Younes Lalami
- Full name: Younes Lalami Laaroussi
- Country (sports): Morocco
- Born: 18 April 2001 (age 25) Montreal, Quebec, Canada
- Height: 1.88 m (6 ft 2 in)
- Plays: Right-handed (two-handed backhand)
- College: Old Dominion
- Prize money: US $69,903

Singles
- Career record: 0–3
- Career titles: 0
- Highest ranking: No. 835 (18 May 2026)
- Current ranking: No. 1,032 (21 September 2026)

Doubles
- Career record: 3–7
- Career titles: 2 ITF
- Highest ranking: No. 208 (21 September 2026)
- Current ranking: No. 208 (21 September 2026)

= Younes Lalami =

Moroccan tennis player

Younes Lalami Laaroussi (يونس العلمي العروسي; born 18 April 2001) is a Moroccan professional tennis player. He has a career-high ATP doubles ranking of world No. 208 achieved on 21 September 2026 and a career-high singles ranking of No. 835 achieved on 18 May 2026.

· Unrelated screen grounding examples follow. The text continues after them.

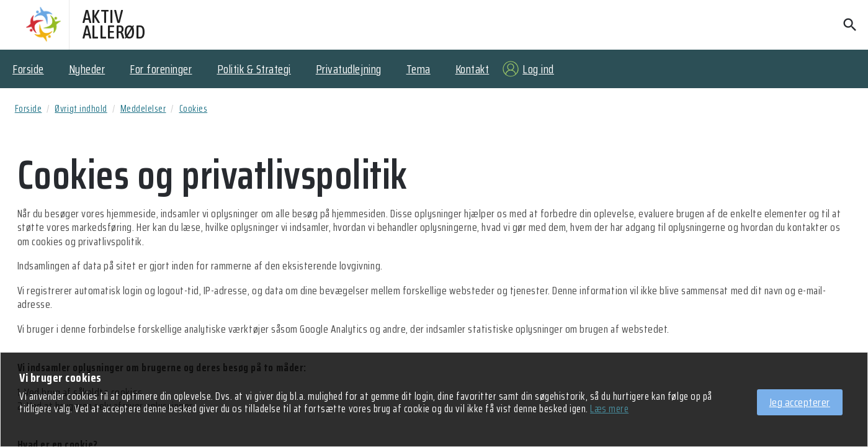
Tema (418, 69)
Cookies (194, 109)
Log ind (538, 69)
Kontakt (472, 69)
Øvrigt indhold (81, 109)
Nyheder (87, 69)
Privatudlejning (349, 69)
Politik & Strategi (254, 69)
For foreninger (161, 69)
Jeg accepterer (800, 402)
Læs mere (609, 409)
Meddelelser (143, 109)
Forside (28, 69)
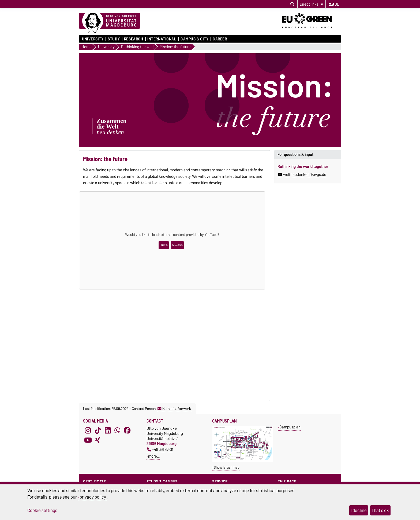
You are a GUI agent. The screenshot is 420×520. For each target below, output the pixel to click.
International (162, 39)
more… (154, 456)
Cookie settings (42, 510)
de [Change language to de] (334, 4)
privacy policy (93, 497)
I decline (359, 510)
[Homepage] (110, 23)
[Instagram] (88, 431)
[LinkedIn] (108, 431)
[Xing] (98, 440)
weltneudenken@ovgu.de (302, 175)
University (93, 39)
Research (133, 39)
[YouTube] (88, 440)
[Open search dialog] (292, 4)
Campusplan (290, 427)
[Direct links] (312, 4)
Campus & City (194, 39)
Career (220, 39)
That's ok (380, 510)
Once (164, 245)
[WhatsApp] (117, 431)
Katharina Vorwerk (174, 409)
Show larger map (227, 467)
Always (177, 245)
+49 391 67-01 (160, 449)
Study (114, 39)
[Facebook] (127, 431)
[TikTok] (98, 431)
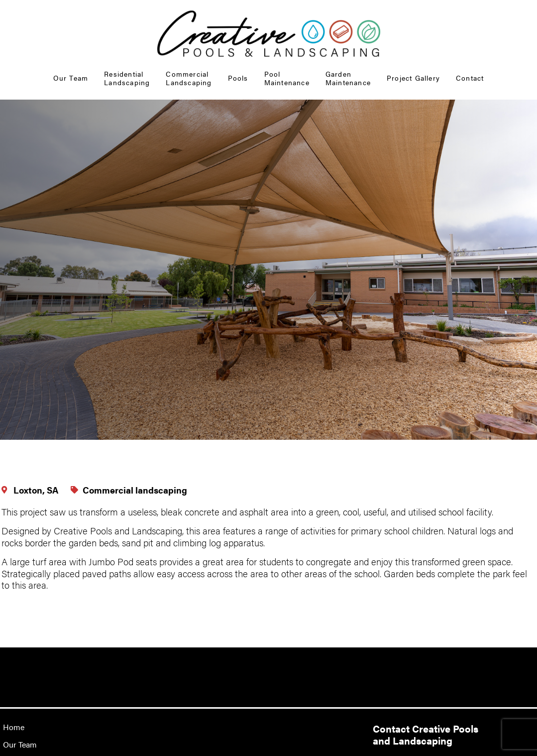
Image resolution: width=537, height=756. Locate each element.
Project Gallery (413, 78)
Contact (470, 78)
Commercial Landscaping (189, 78)
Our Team (71, 78)
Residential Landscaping (127, 78)
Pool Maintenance (287, 78)
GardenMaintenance (348, 78)
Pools (238, 78)
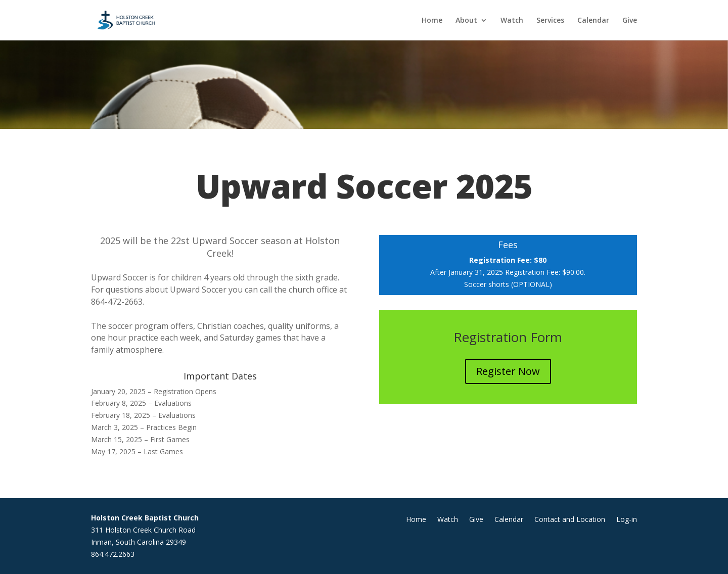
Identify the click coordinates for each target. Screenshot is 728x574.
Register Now (508, 371)
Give (629, 21)
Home (432, 21)
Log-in (626, 520)
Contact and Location (570, 520)
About (466, 21)
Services (550, 21)
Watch (512, 21)
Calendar (593, 21)
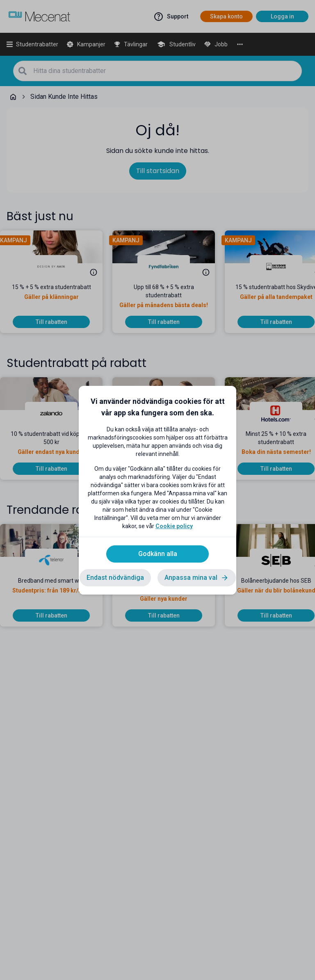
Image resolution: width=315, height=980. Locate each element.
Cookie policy (174, 526)
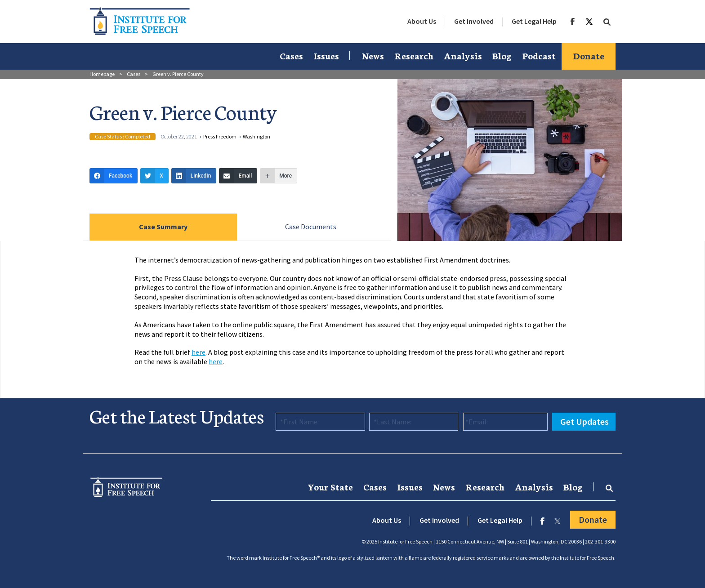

Lalami plays mostly on the ITF Men's Tour. He represents Morocco in the Davis Cup since 2022, where he has a W/L record of 3–0.

==College==
Lalami played college tennis at Old Dominion University.

==Career==
Lalami made his ATP main draw debut at the 2023 Grand Prix Hassan II in Marrakesh, after he received a wildcard into the singles and doubles main draws. At the 2025 Grand Prix Hassan II Lalami received a wildcard for the doubles draw partnering with compatriot Taha Baadi. In March 2026, Lalami received again a main draw wildcard to his home tournament in Marrakech in the doubles event. Playing alongside Polish Filip Pieczonka, the pair defeated top-seeds Hugo Nys and Édouard Roger-Vasselin to reach the quarterfinals, and following the withdrawal of Alexandre Muller and Mick Veldheer reached his first ATP semifinal in doubles. At the same tournament, Lalami also received a wildcard for the singles qualifying draw.

==Personal life==
Lalami was born in Montreal, Canada but represents Morocco in tennis competitions through his Moroccan father. His sister Nadia is a former tennis player.